INFORMATION GIVEN START
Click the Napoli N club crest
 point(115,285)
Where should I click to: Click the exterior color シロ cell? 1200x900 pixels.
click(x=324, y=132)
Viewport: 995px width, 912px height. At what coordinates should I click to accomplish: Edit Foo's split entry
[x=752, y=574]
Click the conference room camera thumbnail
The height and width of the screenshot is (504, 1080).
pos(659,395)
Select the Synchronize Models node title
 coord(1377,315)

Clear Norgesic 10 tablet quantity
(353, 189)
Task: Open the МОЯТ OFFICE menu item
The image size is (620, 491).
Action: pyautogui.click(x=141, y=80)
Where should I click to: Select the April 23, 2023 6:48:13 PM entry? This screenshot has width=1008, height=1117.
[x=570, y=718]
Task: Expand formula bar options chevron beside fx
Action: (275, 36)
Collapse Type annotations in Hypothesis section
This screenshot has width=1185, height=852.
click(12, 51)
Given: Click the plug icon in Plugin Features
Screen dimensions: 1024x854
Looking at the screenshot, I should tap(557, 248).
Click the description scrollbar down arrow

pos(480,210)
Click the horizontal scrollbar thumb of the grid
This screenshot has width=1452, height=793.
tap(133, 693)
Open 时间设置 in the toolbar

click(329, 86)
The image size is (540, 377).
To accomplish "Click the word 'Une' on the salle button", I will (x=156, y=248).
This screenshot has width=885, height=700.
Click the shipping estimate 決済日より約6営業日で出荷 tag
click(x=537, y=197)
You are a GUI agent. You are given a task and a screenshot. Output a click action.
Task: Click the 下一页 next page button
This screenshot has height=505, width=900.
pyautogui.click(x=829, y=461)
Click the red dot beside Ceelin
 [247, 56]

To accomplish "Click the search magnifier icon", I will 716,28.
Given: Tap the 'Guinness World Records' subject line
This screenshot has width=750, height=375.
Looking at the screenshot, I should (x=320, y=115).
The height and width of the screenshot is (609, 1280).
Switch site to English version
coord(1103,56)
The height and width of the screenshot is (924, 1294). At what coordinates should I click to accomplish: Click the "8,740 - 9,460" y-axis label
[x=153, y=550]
INFORMATION GIVEN END
WHAT THE TASK ASKS:
All lines above from the one with "Select the Synchronize Models node title" to the one with "Task: Click the 下一页 next page button", inclusive, should be copied exactly, and no other lines.

WRITTEN RESPONSE:
Select the Synchronize Models node title
 coord(1377,315)

Clear Norgesic 10 tablet quantity
(353, 189)
Task: Open the МОЯТ OFFICE menu item
The image size is (620, 491).
Action: pyautogui.click(x=141, y=80)
Where should I click to: Select the April 23, 2023 6:48:13 PM entry? This screenshot has width=1008, height=1117.
[x=570, y=718]
Task: Expand formula bar options chevron beside fx
Action: (275, 36)
Collapse Type annotations in Hypothesis section
This screenshot has width=1185, height=852.
click(12, 51)
Given: Click the plug icon in Plugin Features
Screen dimensions: 1024x854
Looking at the screenshot, I should tap(557, 248).
Click the description scrollbar down arrow

pos(480,210)
Click the horizontal scrollbar thumb of the grid
This screenshot has width=1452, height=793.
tap(133, 693)
Open 时间设置 in the toolbar

click(329, 86)
The image size is (540, 377).
To accomplish "Click the word 'Une' on the salle button", I will (x=156, y=248).
This screenshot has width=885, height=700.
Click the shipping estimate 決済日より約6営業日で出荷 tag
click(x=537, y=197)
You are a GUI agent. You are given a task and a screenshot. Output a click action.
Task: Click the 下一页 next page button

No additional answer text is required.